Our exhaustive data analysis comes from the Autonomous Region of Galicia (northwest Spain), where Galician (a Romance language close to Portuguese) and Castilian (Spanish) are co-official. This region offers a unique laboratory to undertake studies similar to the one presented here. Despite covering 5.9% of the Spanish territory (29,575 km² out of 505,370 km²) and containing 5.8% of the Spanish population (2.72 of 46.56 million), by 2015 Galicia encompassed 30,244 Singular Population Entities (SPEs)—a whopping 49% of the Spanish total 61,695¹⁴. Briefly, SPEs are villages, towns, or cities. See Supplementary Information for details on the definition of SPEs. This spectacular atomization means, for example, that over 27,000 Galician SPEs had less than 100 inhabitants by 2016¹⁴. Relatively large cities (∼300,000 inhabitants) also exist.

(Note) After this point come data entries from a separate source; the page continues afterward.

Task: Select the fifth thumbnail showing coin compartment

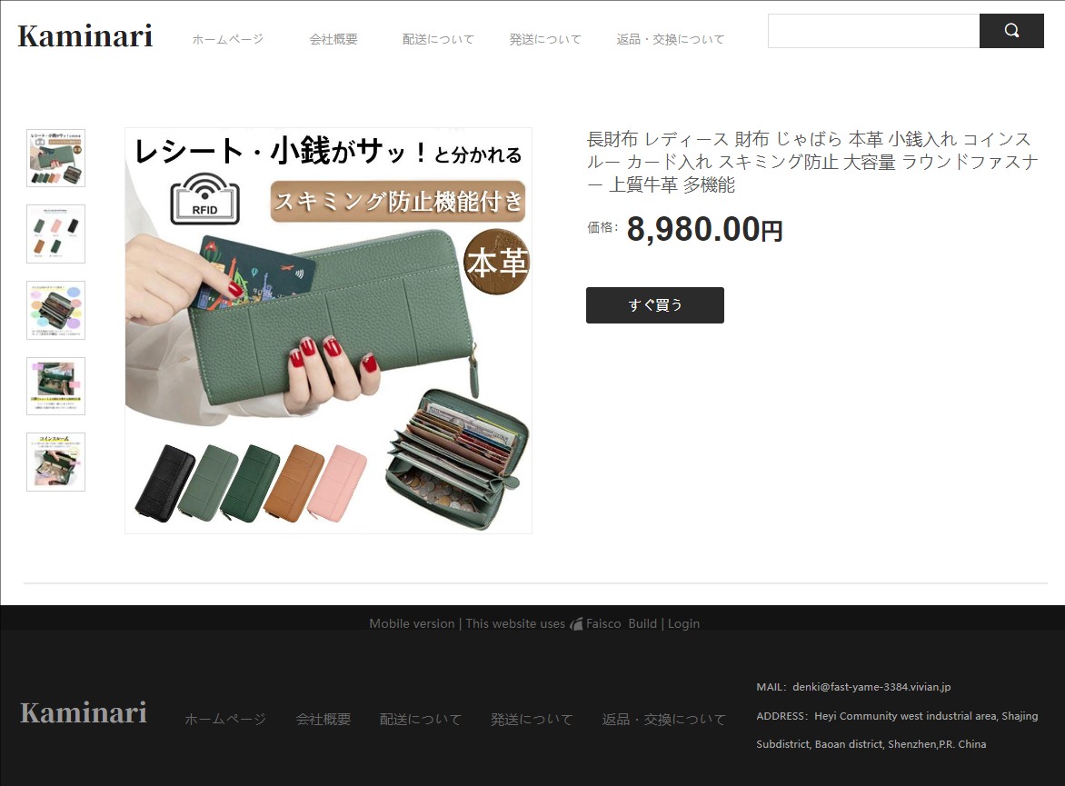Action: 55,462
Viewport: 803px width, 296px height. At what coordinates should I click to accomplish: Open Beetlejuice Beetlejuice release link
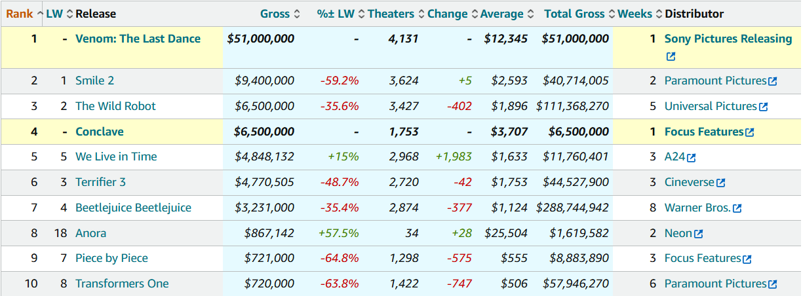(133, 208)
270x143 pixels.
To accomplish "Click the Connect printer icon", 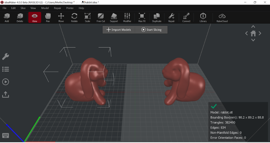I will [186, 18].
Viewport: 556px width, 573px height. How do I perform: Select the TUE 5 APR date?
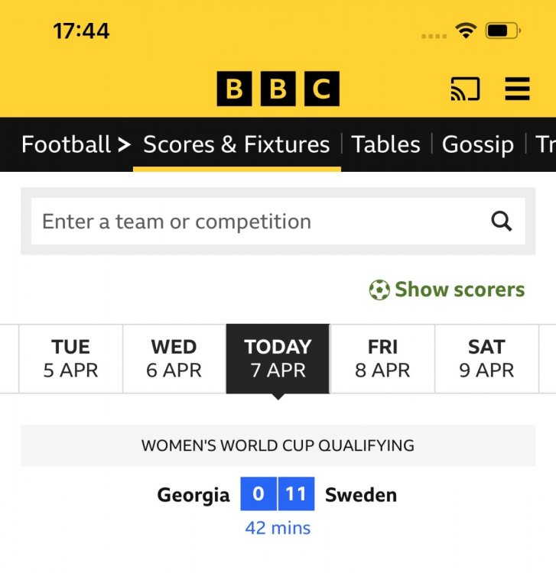pyautogui.click(x=70, y=358)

We combine the empirical time series of fractions of Galician, Spanish, and bilingual speakers with an analytic model based on differential equations^15,16. Thus, we quantify perceived language prestige levels, similarity, and (crucially here) the rate at which the dynamics unfold. First, we conduct our analysis on a series of Galician regions independently—i.e., assuming that all information needed to reproduce the data is internal to each region. This is insightful, but in reality, Galician regions influence each other. Hence, we complete the model turning the independent regions into nodes of a network. Both approaches offer mechanisms to explain different paces for rural and urban dynamics—as observed in the data. One explanation hinges on each region’s internal complexity. The other one relates to that region’s relevance within a wider network. These mechanisms spring from different organizational scales. Numerical analyses show how both mechanisms compete as these organizational scales interfere. All these results are discussed in the following section. In the Discussion, we overview possible consequences for policy making and other real-world scenarios. Similar effects across organizational scales could ensue from general globalization scenarios, conferring more value to our insights.

Results

Effect of internal complexity

Both Galician and Spanish are Romance languages sharing co-official status in Galicia (northwest Spain) since the 1978 Spanish Constitution. An abundant literature exists studying their coexistence from perspectives, including national identity, historical issues, and trends of Galician language use^17,18. We adopt a new angle by using differential equations to describe the time series of use of both languages. Available data of Galician, Spanish, and bilingual speakers spans back, at most, to the first third of the 20th century. Extrapolating backward suggests that a generalized contact started effectively with the 20th century^15,19.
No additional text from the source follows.